Task instructions ->
Take the line that contains "Given: Click the Deals Won trophy icon" and every line below it to the end of the entries, and give them again exactly, leaving out any pictures.

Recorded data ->
# # # # # # #

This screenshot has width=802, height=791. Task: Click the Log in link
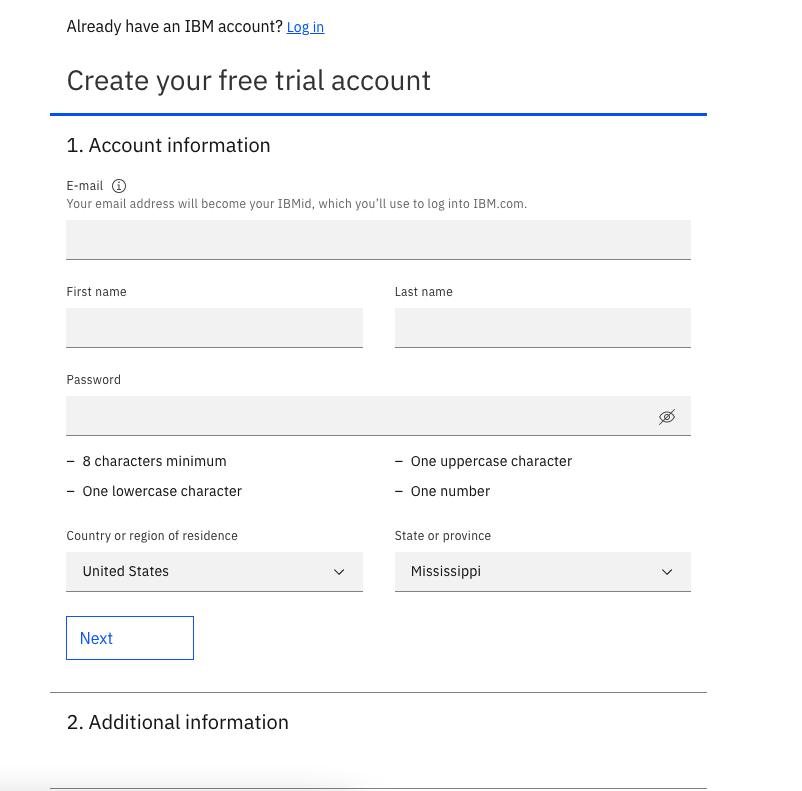point(305,27)
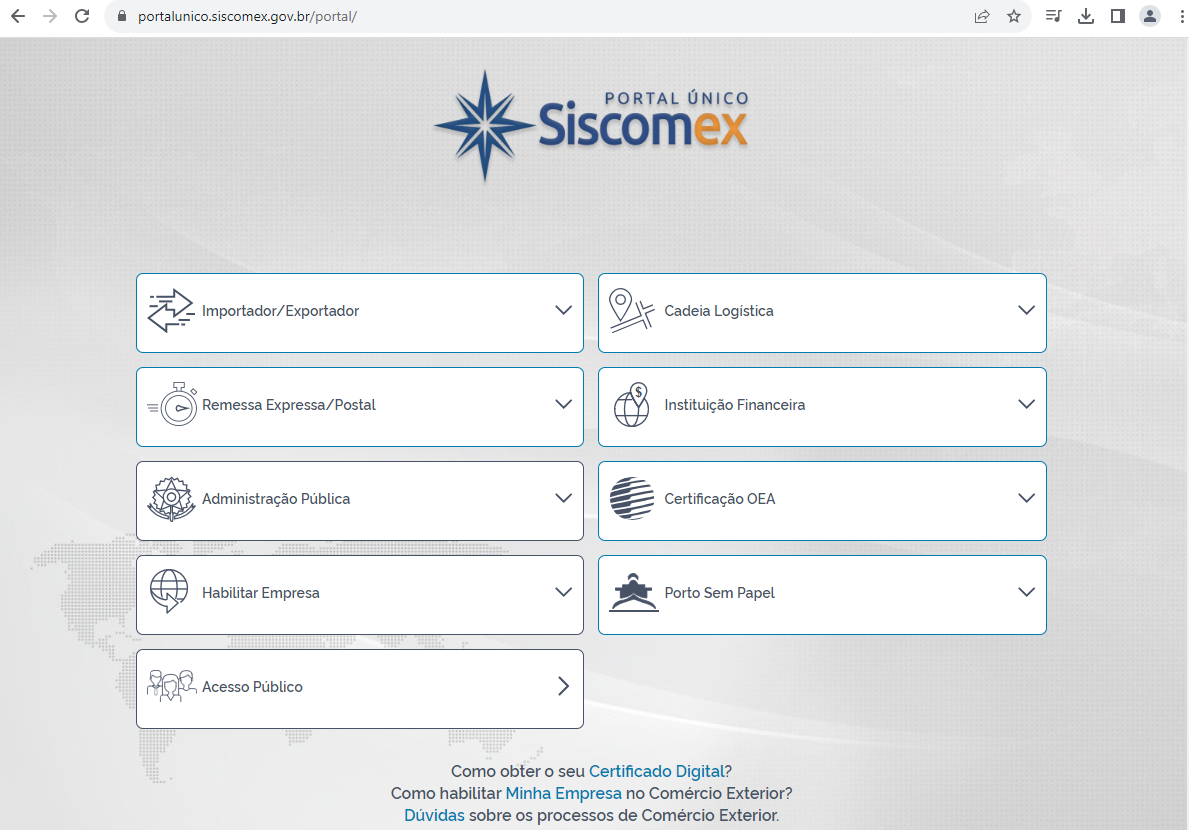This screenshot has height=830, width=1189.
Task: Bookmark this page with the star icon
Action: point(1014,16)
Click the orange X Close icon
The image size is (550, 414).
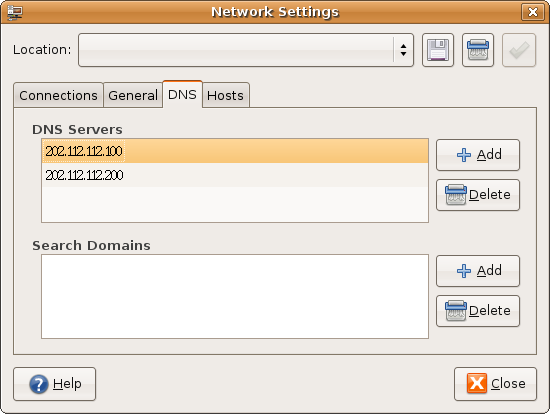[477, 383]
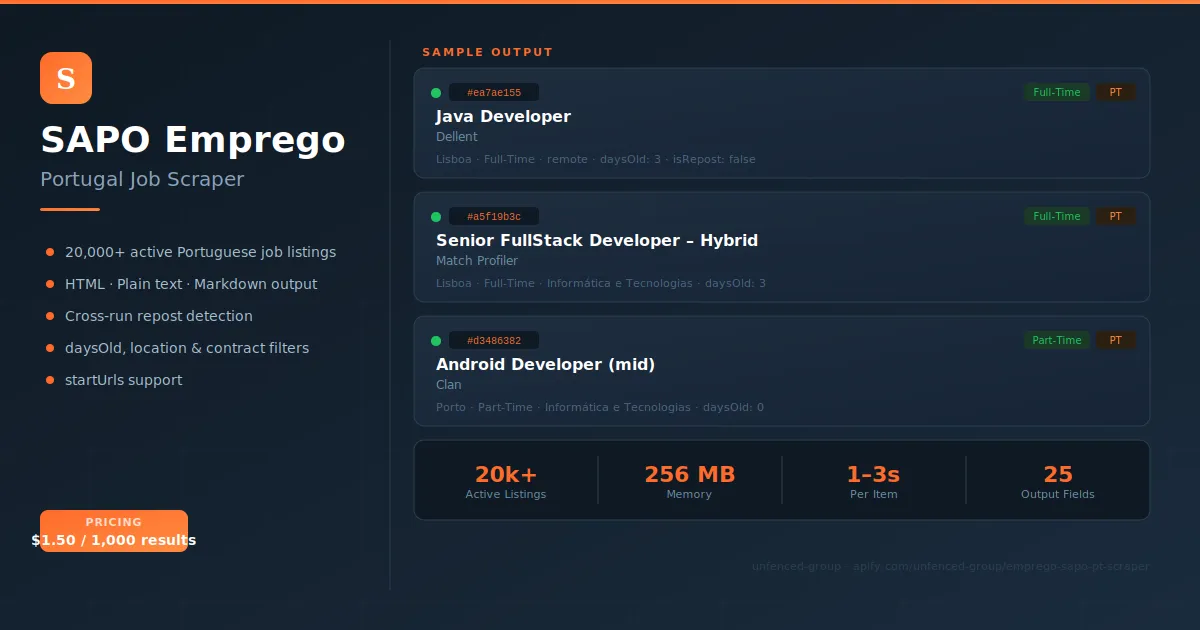Toggle the PT badge on Senior FullStack listing

tap(1115, 216)
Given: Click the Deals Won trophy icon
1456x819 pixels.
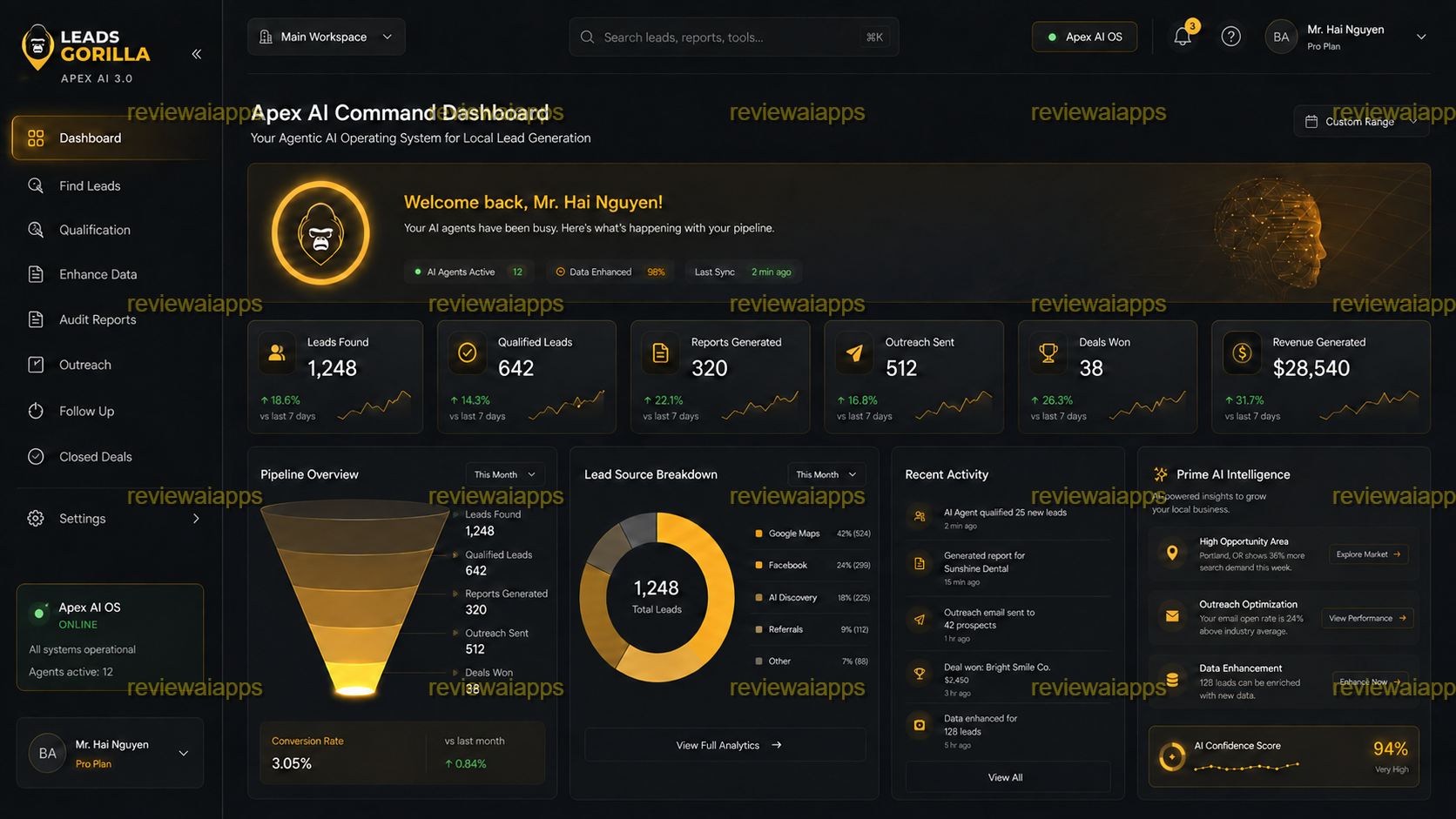Looking at the screenshot, I should click(1048, 352).
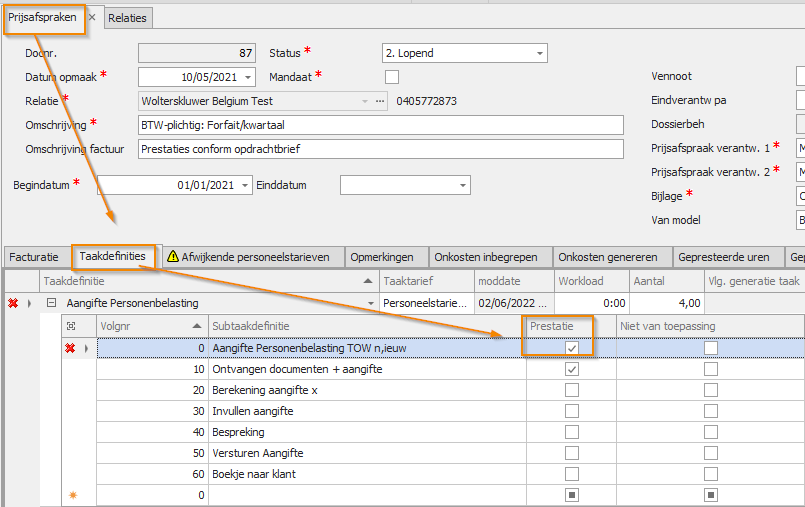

# # # # # # #

Expected output ->
Given: Click the Deals Won trophy icon
1456x819 pixels.
Looking at the screenshot, I should click(1048, 352).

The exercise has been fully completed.